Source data
::::::

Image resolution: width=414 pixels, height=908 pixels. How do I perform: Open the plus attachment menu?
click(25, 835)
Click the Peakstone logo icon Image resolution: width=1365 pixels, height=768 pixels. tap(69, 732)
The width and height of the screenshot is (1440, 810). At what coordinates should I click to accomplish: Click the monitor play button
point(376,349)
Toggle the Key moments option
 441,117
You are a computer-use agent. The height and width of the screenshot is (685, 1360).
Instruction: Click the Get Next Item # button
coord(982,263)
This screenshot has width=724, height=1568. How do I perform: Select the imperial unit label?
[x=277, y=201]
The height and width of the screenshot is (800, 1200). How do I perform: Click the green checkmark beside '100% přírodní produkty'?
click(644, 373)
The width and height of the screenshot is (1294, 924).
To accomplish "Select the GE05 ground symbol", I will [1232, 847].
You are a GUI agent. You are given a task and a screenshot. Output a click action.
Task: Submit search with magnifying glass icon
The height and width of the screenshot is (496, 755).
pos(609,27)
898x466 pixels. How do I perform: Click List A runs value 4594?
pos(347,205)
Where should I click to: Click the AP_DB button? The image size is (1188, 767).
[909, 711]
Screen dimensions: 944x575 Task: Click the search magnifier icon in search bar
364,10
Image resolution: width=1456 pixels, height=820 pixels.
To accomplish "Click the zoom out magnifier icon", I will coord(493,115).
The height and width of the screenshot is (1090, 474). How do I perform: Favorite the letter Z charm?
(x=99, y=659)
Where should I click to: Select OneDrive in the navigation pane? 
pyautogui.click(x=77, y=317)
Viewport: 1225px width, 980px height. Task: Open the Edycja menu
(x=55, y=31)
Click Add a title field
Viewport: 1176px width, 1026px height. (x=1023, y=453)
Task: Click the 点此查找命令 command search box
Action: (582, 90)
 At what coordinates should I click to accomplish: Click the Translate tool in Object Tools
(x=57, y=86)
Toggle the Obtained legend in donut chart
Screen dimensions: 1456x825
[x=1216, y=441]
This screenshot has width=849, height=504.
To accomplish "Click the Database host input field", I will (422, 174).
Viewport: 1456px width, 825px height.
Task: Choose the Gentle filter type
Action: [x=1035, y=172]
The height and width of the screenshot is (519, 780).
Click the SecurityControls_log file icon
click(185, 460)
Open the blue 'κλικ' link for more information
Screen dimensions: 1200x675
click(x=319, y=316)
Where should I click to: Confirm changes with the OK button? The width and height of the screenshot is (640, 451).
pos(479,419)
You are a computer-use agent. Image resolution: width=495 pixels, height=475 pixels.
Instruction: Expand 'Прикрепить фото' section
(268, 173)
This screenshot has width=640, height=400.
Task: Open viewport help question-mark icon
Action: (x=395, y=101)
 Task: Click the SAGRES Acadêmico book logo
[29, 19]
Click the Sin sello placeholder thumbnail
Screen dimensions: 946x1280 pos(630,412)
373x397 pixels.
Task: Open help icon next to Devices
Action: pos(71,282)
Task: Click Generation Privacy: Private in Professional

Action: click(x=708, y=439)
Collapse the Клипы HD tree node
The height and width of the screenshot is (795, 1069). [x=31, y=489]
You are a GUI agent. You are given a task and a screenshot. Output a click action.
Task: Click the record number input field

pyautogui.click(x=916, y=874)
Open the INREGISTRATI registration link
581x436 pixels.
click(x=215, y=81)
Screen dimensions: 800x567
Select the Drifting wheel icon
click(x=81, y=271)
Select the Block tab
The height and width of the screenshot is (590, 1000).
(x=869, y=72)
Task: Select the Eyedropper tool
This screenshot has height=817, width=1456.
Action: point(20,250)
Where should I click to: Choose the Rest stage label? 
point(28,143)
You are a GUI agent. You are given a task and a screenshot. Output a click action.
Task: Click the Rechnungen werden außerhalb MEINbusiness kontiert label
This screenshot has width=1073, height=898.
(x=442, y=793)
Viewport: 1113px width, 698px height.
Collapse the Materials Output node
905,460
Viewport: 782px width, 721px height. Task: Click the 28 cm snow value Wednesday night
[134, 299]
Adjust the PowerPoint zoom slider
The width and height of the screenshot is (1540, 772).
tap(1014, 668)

::::::

[WHAT IS NEEDED]: Output the entries exactly.

[TASK RESULT]:
Image resolution: width=414 pixels, height=908 pixels. How do I perform: Open the plus attachment menu?
click(25, 835)
Click the Peakstone logo icon Image resolution: width=1365 pixels, height=768 pixels. tap(69, 732)
The width and height of the screenshot is (1440, 810). At what coordinates should I click to accomplish: Click the monitor play button
point(376,349)
Toggle the Key moments option
 441,117
You are a computer-use agent. The height and width of the screenshot is (685, 1360).
Instruction: Click the Get Next Item # button
coord(982,263)
This screenshot has width=724, height=1568. How do I perform: Select the imperial unit label?
[x=277, y=201]
The height and width of the screenshot is (800, 1200). How do I perform: Click the green checkmark beside '100% přírodní produkty'?
click(644, 373)
The width and height of the screenshot is (1294, 924).
To accomplish "Select the GE05 ground symbol", I will [1232, 847].
You are a GUI agent. You are given a task and a screenshot. Output a click action.
Task: Submit search with magnifying glass icon
The height and width of the screenshot is (496, 755).
pos(609,27)
898x466 pixels. How do I perform: Click List A runs value 4594?
pos(347,205)
Where should I click to: Click the AP_DB button? The image size is (1188, 767).
[909, 711]
Screen dimensions: 944x575 Task: Click the search magnifier icon in search bar
364,10
Image resolution: width=1456 pixels, height=820 pixels.
To accomplish "Click the zoom out magnifier icon", I will coord(493,115).
The height and width of the screenshot is (1090, 474). How do I perform: Favorite the letter Z charm?
(x=99, y=659)
Where should I click to: Select OneDrive in the navigation pane? 
pyautogui.click(x=77, y=317)
Viewport: 1225px width, 980px height. Task: Open the Edycja menu
(x=55, y=31)
Click Add a title field
Viewport: 1176px width, 1026px height. (x=1023, y=453)
Task: Click the 点此查找命令 command search box
Action: (582, 90)
 At what coordinates should I click to accomplish: Click the Translate tool in Object Tools
(x=57, y=86)
Toggle the Obtained legend in donut chart
Screen dimensions: 1456x825
[x=1216, y=441]
This screenshot has width=849, height=504.
To accomplish "Click the Database host input field", I will (422, 174).
Viewport: 1456px width, 825px height.
Task: Choose the Gentle filter type
Action: [x=1035, y=172]
The height and width of the screenshot is (519, 780).
Click the SecurityControls_log file icon
click(185, 460)
Open the blue 'κλικ' link for more information
Screen dimensions: 1200x675
click(x=319, y=316)
Where should I click to: Confirm changes with the OK button? The width and height of the screenshot is (640, 451).
pos(479,419)
You are a computer-use agent. Image resolution: width=495 pixels, height=475 pixels.
Instruction: Expand 'Прикрепить фото' section
(268, 173)
This screenshot has width=640, height=400.
Task: Open viewport help question-mark icon
Action: (x=395, y=101)
 Task: Click the SAGRES Acadêmico book logo
[29, 19]
Click the Sin sello placeholder thumbnail
Screen dimensions: 946x1280 pos(630,412)
373x397 pixels.
Task: Open help icon next to Devices
Action: pos(71,282)
Task: Click Generation Privacy: Private in Professional

Action: click(x=708, y=439)
Collapse the Клипы HD tree node
The height and width of the screenshot is (795, 1069). [x=31, y=489]
You are a GUI agent. You are given a task and a screenshot. Output a click action.
Task: Click the record number input field

pyautogui.click(x=916, y=874)
Open the INREGISTRATI registration link
581x436 pixels.
click(x=215, y=81)
Screen dimensions: 800x567
Select the Drifting wheel icon
click(x=81, y=271)
Select the Block tab
The height and width of the screenshot is (590, 1000).
(x=869, y=72)
Task: Select the Eyedropper tool
This screenshot has height=817, width=1456.
Action: point(20,250)
Where should I click to: Choose the Rest stage label? 
point(28,143)
You are a GUI agent. You are given a task and a screenshot. Output a click action.
Task: Click the Rechnungen werden außerhalb MEINbusiness kontiert label
This screenshot has width=1073, height=898.
(x=442, y=793)
Viewport: 1113px width, 698px height.
Collapse the Materials Output node
905,460
Viewport: 782px width, 721px height. Task: Click the 28 cm snow value Wednesday night
[134, 299]
Adjust the PowerPoint zoom slider
The width and height of the screenshot is (1540, 772).
tap(1014, 668)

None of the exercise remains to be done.